* [PROVIDED RECORDS]:

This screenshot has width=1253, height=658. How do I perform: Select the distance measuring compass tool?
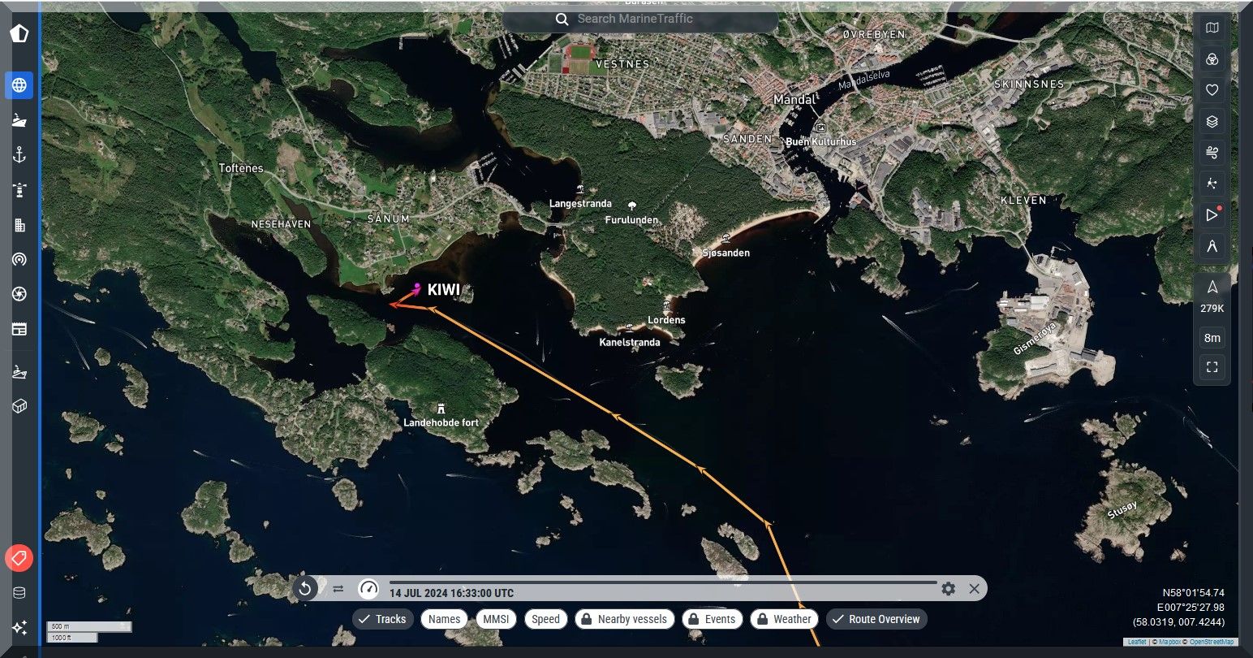[x=1212, y=246]
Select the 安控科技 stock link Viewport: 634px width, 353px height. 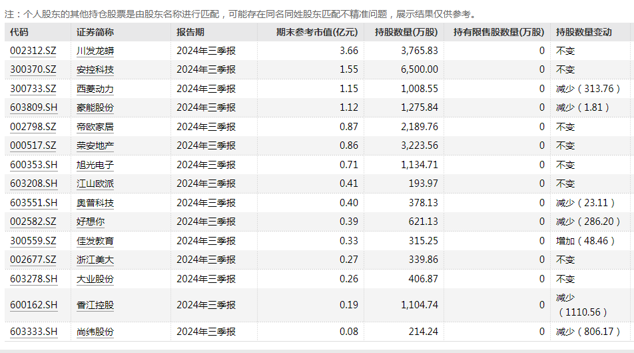95,69
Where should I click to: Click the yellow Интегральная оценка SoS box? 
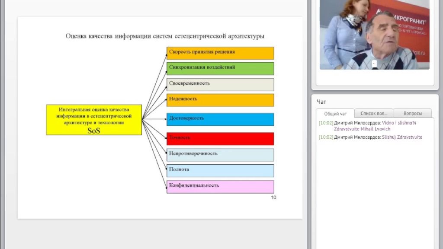(x=94, y=120)
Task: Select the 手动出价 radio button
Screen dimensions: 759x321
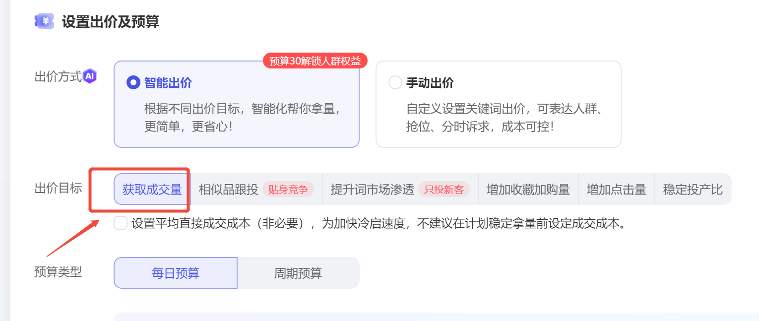Action: click(395, 82)
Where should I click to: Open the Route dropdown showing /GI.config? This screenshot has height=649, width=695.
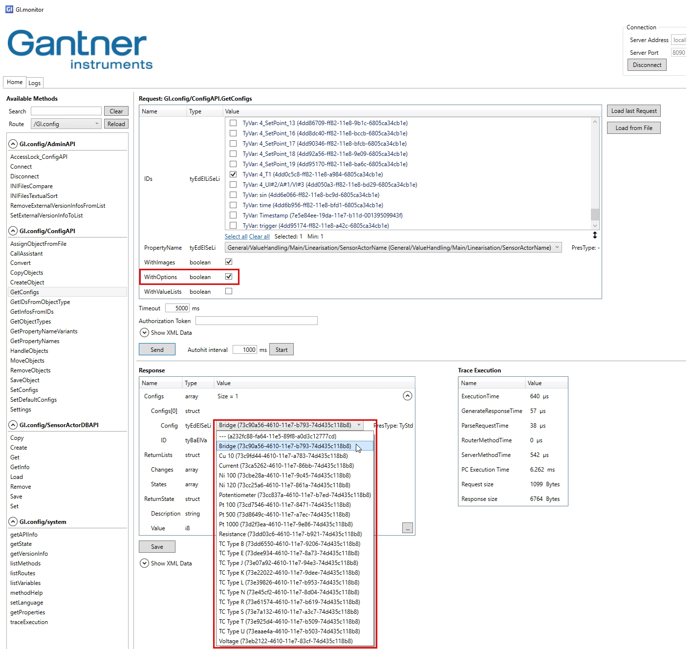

* [WHAT TO DO]: Leave out the pictures, and please output only the lines from the line that contains "Screen dimensions: 759x321" through the end of the data, both ends included.

* [ANSWER TO THE EXERCISE]:
Screen dimensions: 759x321
Action: click(395, 82)
Where should I click to: Open the Route dropdown showing /GI.config? This screenshot has height=649, width=695.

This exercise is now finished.